Apenas cuarenta y cinco páginas de una relación tan intensa como eterna.
La lectura de “Los armarios vacíos” es sentir en tus entrañas la carrera de fondo que lleva a cabo la escritora a lo largo de su infancia, adolescencia y juventud. Siempre entre dos mundos, el que no era suyo y al que deseaba con todas sus fuerzas acceder y el de su familia, sus padres, abuelos y generaciones anteriores. Siente vergüenza de todos ellos, no porque no la quieran y la pretendan feliz sino por el vacío que provoca en ella cada una de sus vidas, desarraigadas de todo aquello que signifique estética, modales, conocimiento, crecimiento personal. Reconoce la escritora que llega a odiarlos por su vulgaridad, por ignorantes, por paletos, por transitar en la vida ajenos a la música, a la pintura, a las artes, a la belleza…

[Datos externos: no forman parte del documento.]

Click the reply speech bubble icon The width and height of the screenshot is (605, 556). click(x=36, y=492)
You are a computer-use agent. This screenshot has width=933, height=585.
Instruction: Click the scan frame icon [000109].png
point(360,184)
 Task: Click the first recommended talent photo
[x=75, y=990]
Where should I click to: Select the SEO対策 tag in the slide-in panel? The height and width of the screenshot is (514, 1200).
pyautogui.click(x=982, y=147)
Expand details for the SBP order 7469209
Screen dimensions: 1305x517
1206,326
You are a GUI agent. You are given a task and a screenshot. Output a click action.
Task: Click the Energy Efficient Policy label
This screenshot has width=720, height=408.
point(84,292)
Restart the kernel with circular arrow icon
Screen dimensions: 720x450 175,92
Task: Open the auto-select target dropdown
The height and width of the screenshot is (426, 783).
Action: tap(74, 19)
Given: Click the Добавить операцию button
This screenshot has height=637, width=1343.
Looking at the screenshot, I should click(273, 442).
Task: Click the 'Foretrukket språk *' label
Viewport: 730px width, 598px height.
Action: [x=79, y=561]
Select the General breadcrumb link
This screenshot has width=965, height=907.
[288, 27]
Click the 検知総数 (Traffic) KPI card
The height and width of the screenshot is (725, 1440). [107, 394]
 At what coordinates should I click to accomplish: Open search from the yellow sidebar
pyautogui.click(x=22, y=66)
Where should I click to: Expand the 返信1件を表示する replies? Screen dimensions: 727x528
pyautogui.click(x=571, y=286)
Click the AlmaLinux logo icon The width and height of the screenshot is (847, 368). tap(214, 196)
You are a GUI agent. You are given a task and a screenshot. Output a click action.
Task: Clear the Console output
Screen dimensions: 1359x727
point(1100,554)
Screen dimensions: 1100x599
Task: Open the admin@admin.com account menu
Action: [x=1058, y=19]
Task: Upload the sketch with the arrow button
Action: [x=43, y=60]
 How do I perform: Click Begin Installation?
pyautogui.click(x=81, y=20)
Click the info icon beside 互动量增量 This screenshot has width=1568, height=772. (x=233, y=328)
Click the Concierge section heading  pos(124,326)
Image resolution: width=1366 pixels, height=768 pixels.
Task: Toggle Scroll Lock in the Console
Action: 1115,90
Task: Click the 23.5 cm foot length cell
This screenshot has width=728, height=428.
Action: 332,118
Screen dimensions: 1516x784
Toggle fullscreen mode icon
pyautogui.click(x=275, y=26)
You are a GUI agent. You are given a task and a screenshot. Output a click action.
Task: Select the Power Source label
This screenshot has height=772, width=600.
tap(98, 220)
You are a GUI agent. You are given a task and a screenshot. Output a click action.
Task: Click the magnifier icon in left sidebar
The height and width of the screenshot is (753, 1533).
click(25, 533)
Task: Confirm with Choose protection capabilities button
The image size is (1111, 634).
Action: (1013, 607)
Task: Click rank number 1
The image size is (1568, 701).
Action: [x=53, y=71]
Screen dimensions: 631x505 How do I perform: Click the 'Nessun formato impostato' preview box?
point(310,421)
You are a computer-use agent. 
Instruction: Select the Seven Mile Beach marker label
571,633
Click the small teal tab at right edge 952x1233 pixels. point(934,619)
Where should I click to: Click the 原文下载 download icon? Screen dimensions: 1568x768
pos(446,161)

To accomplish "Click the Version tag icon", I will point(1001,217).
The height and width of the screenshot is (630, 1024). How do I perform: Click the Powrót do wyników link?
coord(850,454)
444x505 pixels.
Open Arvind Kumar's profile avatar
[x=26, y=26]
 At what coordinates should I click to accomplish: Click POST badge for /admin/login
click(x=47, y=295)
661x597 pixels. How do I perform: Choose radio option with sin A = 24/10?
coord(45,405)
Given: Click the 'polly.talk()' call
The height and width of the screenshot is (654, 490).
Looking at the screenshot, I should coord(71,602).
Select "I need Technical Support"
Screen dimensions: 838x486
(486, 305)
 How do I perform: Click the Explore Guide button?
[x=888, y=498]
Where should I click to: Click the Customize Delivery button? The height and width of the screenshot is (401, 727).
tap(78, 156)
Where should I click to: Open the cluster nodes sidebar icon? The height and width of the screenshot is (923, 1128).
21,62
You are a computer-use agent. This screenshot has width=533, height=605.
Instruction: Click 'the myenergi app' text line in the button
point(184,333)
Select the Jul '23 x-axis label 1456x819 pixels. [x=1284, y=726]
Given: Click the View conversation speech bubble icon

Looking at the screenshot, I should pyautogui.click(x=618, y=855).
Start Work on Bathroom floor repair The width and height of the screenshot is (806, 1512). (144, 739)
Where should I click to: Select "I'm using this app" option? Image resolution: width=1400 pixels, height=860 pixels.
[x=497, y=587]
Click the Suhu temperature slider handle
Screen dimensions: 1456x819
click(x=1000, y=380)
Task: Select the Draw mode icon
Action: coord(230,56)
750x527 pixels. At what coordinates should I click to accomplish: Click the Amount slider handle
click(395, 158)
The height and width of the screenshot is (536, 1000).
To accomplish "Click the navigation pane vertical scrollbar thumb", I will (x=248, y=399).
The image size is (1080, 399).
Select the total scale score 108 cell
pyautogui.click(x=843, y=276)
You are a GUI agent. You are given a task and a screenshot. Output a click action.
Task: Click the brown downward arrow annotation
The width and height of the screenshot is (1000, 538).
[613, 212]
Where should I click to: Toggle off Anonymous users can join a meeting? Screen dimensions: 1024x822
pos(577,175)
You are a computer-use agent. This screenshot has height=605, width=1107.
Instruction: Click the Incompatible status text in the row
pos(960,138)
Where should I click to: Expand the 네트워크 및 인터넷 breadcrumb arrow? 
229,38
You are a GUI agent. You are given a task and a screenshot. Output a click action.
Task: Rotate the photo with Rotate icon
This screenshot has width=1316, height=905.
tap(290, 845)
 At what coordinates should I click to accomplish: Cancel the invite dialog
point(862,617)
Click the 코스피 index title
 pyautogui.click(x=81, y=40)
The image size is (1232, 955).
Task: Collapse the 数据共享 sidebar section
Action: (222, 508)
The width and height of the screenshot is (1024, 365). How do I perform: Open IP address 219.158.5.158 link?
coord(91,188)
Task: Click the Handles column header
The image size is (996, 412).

“Nadie habla nunca de ello, de la vergüenza, de las humillaciones, olvidamos las frases pérfidas que recibimos en plena cara, sobre todo de pequeñas. De estudiante.. Se burlaban de mí, de mis padres. Humillación.”
El envite a la lectura está echado, decisión de cada uno de ustedes, estimados lectores, aceptarlo o no.
José Manuel Espiño Meilán, amante de los caminos y de la vida. Lector, escritor y educador ambiental.